I started doing this organization when I was caring for my parents. It took me over a year to get a handle on all of the accounts and finances. I wanted to make sure that when my siblings visited, they could easily step in to help me. It was the origin of my business MemoryBanc. I hope you will access the free resources to set up a system that will benefit you and your family. Shared.
Passcode keepers and your browsers’ ability to save access codes are time savers. However, should you have a shared household, need to step in and help someone, or have someone step in and help you – without this information the inability to access your online accounts can be a huge roadblock.
I know we have been told NOT to write down this information for years; I get that for employers who have IT departments who can reset your access. At home, we don’t have that system and having this written down will save you time and frustration.
How many times has your answer to your own Security Question been rejected? Every time I do a public speech on What to Save and What to Shred, this question always gets an uncomfortable laugh as half the room raises their hand to admit this has happened to them.
Have you ever needed to contact your phone provider or the power company and the account is in the name of your partner, roommate, or spouse? If so, you will know that you will be unable to make changes or service specific account needs if the person to whom the account is titled is not on the call with you. For the variety of accounts that fall into this category, I learned long ago to login as the owner of the account and handle our service needs in the portal. Saves ME time and allows both me and my spouse to fill in for each other should we be traveling or unavailable.

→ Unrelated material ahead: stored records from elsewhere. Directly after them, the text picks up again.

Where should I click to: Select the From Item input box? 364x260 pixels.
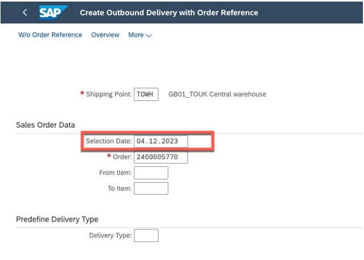click(151, 173)
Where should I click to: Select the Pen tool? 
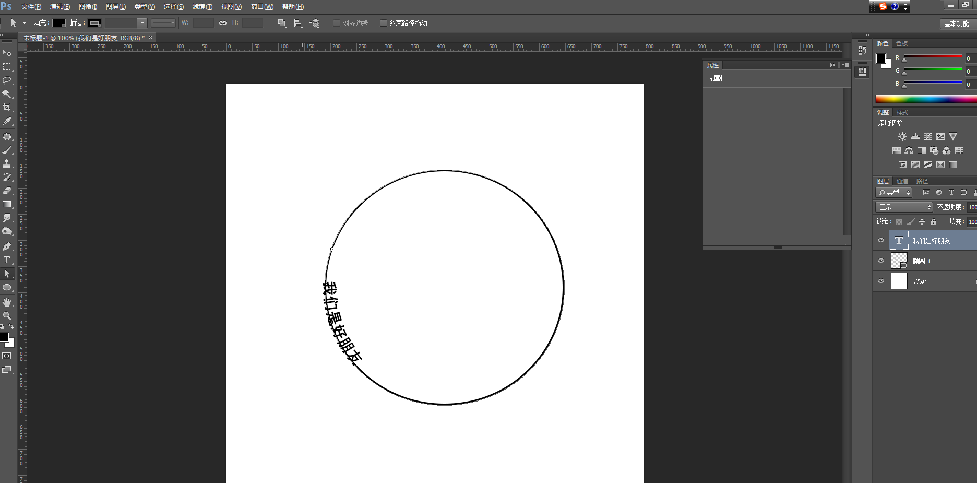7,246
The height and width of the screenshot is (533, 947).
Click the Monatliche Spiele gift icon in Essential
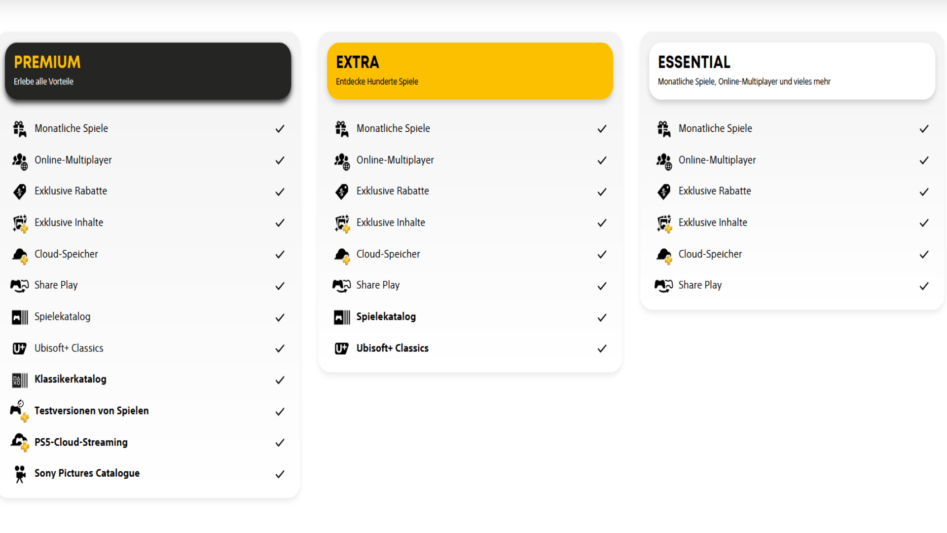[663, 129]
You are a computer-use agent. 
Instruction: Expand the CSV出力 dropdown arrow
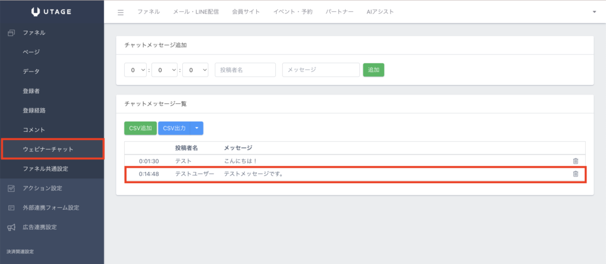coord(197,129)
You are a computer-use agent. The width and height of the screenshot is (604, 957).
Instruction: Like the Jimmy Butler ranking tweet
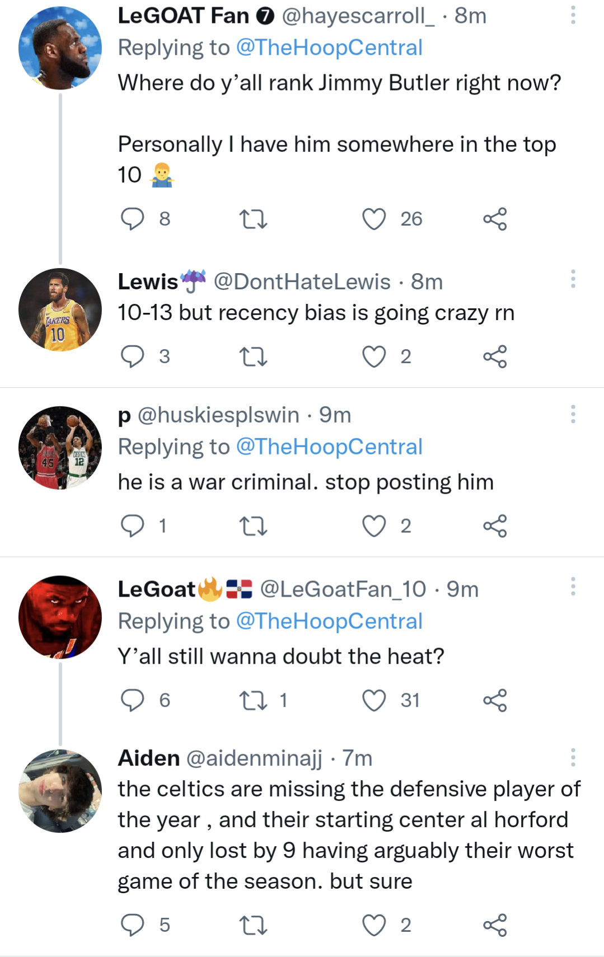[x=374, y=219]
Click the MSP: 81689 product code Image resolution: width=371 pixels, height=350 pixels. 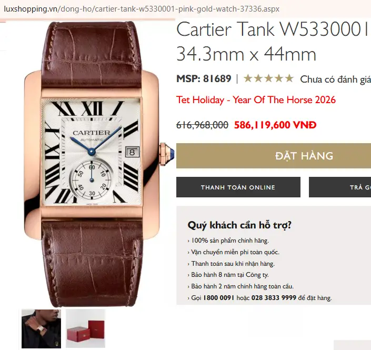[204, 78]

I have a book that my husband and kids are familiar with that includes all of my usernames, passcodes, security questions/answers, and PINs. I use the book every week to quickly look up or update my online accounts. The average consumer has 90 online accounts, and as a business owner, I have closer to 150 accounts.
My husband and kids also have documented and shared their information in case I ever need to step in and help them. For my kids I told them to put it in a sealed envelope I would only open in an emergency. It was an easy ask since they knew I had already provided them with an option to access my accounts. Parents have no online access rights to their children’s accounts.
The good password keepers have an option to print out a summary and I hope you will do that. In many cases, I have families that have shared this information in a document on their computer only to find out that no one knows the passcode to get into the computer. So I just recommend you have one option be paper access that can be stored in a safe or even hidden in plain site.
I guarantee having this will save you time and angst and be a huge help to those that may need to access your shared accounts when you are not home, or provide them with the keys to your digital legacy should they want to protect it and you are unable to do so. Advised.
Credit card fraud where a card is not present for the transaction was $4.57 billion in 2016 and increasing every year. Cyber pickpockets have made checking your statement monthly a necessity of being a credit card holder. I have set up an alert on my card so that every time it is used, I get a text notice.
The nonprofit Merchant Risk Council estimates that 80 percent of credit cards in people’s wallets have been compromised. From a skimmer at the gas station to malware on a merchant card site to the data breach at Equifax – assume your card information has been exposed to criminals.
In the past few years, I have been able to save clients thousands of dollars in the first few months by just reviewing their past credit card statements. From monthly charges for services they don’t recognize or use, to purchases they never made but never reported. I shiver at the suggestion of setting up a credit card on an automated payment plan.
That automated system continues to roll and too often no one is minding the store. No matter what your financial resources, most of us would be upset to know we are paying for things we don’t use or never received. Warned.